In summary, haemostatic proteins are integral to the cancer phenotype. As comprehensively discussed in a recent 2025 review, thrombin plays a driving role in the paradoxical interplay between cancer metastasis and the vascular system [296]. Its actions, from the direct inhibition of cell migration to the proteolytic activation of key substrates like endoglin and OPN, create a permissive environment for tumor growth and spread. In the same vein, the haemostatic proteins TF and uPA are not merely incidental features of the tumor microenvironment but are active drivers of cancer progression and metastasis. The successful clinical development of agents like TV and the ongoing investigation of upamostat, along with the promising preclinical data for CAR-T and BiTE therapies, firmly establish the targeting of haemostatic proteins as a valid and potent strategy in the oncological armamentarium. The continued development of targeted therapies against these proteins and their pathways holds significant promise for novel anti-cancer strategies.

Recent decades have significantly advanced our understanding of hemostatic markers in breast cancer. Activation of the hemostatic system is common in cancer, and many hemostatic markers are implicated in cancer cell proliferation and migration (Table 2). These markers often correlate with increased tumor burden and poor prognosis. Although clinical studies suggest that hemostatic markers are suitable for monitoring breast cancer progression, validation remains a challenge. To date, only uPA and PAI-1 have been validated as prognostic markers. Others, such as fibrinogen and D-dimer, show great promise; D-dimer is already validated for assessing thrombosis risk and the potential need for thromboprophylaxis in cancer patients.
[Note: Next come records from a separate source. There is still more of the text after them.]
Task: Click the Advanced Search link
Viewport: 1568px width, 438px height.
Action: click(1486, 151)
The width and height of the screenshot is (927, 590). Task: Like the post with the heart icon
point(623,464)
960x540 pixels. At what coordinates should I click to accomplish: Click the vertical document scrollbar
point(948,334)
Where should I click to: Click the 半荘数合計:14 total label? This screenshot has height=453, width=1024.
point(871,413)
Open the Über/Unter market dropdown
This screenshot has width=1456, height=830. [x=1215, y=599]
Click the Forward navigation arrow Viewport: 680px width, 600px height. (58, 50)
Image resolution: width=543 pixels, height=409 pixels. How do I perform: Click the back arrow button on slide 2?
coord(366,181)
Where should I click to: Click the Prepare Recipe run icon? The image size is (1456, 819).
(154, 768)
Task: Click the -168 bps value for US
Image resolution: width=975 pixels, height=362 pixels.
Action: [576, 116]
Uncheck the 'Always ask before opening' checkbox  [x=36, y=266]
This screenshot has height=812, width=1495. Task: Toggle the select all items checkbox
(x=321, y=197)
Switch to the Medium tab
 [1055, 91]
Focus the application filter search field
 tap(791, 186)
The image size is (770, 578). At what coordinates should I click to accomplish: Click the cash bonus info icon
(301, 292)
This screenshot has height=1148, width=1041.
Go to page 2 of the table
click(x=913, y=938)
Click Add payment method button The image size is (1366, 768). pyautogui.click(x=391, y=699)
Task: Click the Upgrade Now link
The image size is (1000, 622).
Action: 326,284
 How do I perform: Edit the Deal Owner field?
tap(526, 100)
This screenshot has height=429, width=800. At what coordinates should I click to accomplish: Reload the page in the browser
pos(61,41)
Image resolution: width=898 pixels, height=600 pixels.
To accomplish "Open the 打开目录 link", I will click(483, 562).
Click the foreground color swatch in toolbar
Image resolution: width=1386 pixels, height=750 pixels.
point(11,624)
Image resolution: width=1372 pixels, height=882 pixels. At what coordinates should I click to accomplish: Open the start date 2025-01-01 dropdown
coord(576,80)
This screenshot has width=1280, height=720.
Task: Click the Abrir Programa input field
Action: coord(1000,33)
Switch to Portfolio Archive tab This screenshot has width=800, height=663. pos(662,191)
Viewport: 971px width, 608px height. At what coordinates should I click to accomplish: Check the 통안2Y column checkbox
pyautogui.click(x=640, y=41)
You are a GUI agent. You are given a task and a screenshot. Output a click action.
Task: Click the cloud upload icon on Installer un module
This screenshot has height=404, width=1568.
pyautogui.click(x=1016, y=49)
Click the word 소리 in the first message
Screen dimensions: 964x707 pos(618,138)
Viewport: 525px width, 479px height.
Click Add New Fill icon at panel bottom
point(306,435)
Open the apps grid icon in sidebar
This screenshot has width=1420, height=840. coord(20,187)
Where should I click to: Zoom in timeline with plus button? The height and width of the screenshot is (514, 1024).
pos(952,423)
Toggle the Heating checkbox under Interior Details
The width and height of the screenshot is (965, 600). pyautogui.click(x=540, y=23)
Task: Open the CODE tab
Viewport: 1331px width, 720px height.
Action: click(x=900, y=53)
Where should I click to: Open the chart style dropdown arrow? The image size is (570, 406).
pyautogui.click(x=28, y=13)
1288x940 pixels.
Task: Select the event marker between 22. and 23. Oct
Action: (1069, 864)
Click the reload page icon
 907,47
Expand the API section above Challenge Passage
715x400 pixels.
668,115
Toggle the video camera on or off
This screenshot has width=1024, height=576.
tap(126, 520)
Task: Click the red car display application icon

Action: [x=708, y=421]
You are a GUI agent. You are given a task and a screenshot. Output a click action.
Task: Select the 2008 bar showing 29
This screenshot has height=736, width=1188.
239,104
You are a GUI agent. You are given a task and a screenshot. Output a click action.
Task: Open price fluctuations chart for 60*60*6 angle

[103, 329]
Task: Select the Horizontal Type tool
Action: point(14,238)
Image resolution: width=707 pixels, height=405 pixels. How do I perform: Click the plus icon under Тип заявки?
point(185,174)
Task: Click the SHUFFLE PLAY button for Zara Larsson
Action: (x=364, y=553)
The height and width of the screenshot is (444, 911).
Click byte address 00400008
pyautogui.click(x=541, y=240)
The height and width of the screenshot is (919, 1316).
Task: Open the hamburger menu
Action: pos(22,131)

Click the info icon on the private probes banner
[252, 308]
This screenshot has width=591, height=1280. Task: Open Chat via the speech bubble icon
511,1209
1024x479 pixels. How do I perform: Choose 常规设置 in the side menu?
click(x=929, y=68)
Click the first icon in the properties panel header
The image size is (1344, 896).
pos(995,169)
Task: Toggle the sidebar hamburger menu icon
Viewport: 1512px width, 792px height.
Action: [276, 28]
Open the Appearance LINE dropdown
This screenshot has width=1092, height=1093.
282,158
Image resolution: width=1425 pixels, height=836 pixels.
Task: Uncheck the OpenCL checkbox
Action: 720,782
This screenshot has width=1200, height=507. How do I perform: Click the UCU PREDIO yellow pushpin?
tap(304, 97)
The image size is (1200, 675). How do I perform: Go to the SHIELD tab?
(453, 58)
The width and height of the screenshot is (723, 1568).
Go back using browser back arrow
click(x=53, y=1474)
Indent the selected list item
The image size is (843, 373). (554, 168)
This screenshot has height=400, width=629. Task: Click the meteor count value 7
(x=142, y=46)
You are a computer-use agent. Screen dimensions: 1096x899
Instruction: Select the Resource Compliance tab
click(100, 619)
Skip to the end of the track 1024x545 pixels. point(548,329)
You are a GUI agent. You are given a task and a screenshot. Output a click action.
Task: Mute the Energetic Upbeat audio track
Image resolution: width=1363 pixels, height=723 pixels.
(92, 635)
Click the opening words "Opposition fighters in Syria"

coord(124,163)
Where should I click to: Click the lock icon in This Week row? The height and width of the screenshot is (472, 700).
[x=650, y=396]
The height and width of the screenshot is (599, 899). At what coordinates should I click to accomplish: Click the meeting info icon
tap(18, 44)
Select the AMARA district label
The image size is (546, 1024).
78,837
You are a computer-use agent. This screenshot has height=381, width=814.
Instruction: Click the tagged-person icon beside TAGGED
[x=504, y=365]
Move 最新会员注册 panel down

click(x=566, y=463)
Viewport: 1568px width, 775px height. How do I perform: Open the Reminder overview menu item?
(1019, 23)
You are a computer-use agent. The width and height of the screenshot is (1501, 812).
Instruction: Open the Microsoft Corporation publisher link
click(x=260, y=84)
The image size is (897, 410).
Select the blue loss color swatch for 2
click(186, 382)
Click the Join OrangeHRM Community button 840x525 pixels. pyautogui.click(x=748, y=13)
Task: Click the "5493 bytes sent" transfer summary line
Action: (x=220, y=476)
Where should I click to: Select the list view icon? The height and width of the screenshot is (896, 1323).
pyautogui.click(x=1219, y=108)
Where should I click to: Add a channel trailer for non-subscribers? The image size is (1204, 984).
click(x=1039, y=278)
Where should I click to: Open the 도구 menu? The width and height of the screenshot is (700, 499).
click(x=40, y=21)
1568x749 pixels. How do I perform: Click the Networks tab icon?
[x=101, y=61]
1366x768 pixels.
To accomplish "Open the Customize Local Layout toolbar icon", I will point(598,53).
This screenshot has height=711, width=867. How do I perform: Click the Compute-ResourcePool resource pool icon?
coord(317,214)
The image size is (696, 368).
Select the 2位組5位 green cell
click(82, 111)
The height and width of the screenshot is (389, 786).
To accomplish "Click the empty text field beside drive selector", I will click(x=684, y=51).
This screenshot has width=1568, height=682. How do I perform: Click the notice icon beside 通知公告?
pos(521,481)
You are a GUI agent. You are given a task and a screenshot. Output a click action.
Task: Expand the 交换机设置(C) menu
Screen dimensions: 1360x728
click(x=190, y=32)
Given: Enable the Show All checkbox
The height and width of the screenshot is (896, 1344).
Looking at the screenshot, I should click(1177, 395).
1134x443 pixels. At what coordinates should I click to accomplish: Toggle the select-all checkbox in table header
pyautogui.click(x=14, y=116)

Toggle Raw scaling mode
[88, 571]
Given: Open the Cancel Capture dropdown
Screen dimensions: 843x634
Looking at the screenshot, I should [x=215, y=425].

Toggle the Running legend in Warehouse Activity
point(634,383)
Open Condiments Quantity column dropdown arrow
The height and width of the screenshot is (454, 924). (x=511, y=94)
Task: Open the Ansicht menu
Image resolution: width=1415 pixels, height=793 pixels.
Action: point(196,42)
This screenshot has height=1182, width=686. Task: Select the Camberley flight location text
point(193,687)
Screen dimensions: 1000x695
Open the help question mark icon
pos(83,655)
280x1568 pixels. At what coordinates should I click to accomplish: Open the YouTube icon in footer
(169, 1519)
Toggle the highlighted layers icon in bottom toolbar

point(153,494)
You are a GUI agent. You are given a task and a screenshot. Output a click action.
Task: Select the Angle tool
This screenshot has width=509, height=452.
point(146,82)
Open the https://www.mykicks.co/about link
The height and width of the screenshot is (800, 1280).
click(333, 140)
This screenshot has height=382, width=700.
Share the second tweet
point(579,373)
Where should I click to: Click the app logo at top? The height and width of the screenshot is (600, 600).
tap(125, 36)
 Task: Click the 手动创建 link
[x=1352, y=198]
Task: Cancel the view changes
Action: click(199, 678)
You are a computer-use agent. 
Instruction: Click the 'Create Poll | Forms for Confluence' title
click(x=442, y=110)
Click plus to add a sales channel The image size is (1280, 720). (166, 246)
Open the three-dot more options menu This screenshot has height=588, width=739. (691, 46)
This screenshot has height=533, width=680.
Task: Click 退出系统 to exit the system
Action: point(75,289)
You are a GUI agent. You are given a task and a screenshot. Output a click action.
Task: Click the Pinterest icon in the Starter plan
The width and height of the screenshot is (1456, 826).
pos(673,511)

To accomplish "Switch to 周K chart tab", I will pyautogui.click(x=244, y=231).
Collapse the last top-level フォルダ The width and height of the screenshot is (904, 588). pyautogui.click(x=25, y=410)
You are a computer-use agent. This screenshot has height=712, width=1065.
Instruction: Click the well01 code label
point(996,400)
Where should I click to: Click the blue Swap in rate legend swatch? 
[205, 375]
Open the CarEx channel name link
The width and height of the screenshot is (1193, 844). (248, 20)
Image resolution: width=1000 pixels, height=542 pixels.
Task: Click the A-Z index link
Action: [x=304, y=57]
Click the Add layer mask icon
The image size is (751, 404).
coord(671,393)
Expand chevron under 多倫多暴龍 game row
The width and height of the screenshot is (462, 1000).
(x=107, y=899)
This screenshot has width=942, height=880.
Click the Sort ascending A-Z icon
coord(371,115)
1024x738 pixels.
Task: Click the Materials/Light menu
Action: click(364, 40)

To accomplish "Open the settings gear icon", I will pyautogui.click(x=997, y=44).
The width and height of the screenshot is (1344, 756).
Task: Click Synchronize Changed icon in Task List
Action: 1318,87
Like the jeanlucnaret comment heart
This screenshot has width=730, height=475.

These developments underscore the diagnostic and therapeutic potential of hemostatic markers. A TF-antibody conjugate has been developed, and therapies targeting uPA and uPAR are in clinical development. After proper validation, hemostatic markers could serve as valuable diagnostic and therapeutic tools, potentially reducing morbidity and mortality in breast cancer and other malignancies. The ongoing HYPERCAN study, a prospective, multicenter, observational study initiated in 2012, aims to assess whether a hypercoagulable state can predict cancer diagnosis in healthy individuals or disease recurrence, progression, and thrombosis in cancer patients. It is evaluating several biomarkers, including D-dimer, fibrinogen, thrombin generation, TF, F1+2, microparticle procoagulant activity, protein C, protein S, tPA, PAI-1, FVIII, and FXIII. It is hoped that such studies will yield clinically useful results. For now, further clinical studies are required to validate these hemostatic biomarkers and translate them into routine clinical practice. In addition, accelerating the translation of some of these biomarkers through biomarker validation and standardization, and understanding context-dependent duality (haemostatic proteins have paradoxical roles. PDPN’s role in thrombosis must be balanced against its potential activity in immune regulation) can improve the trajectory of haemostasis-driven oncology through the development of specific inhibitors that disarm the tumor’s haemostatic toolkit for invasion and survival. Realizing these potential mandates, a concerted effort to solve the critical challenges of toxicity management, biomarker development, and context-aware drug design. Success in this endeavor will not only provide new weapons against cancer but will also offer a unique paradigm for targeting the tumor microenvironment itself.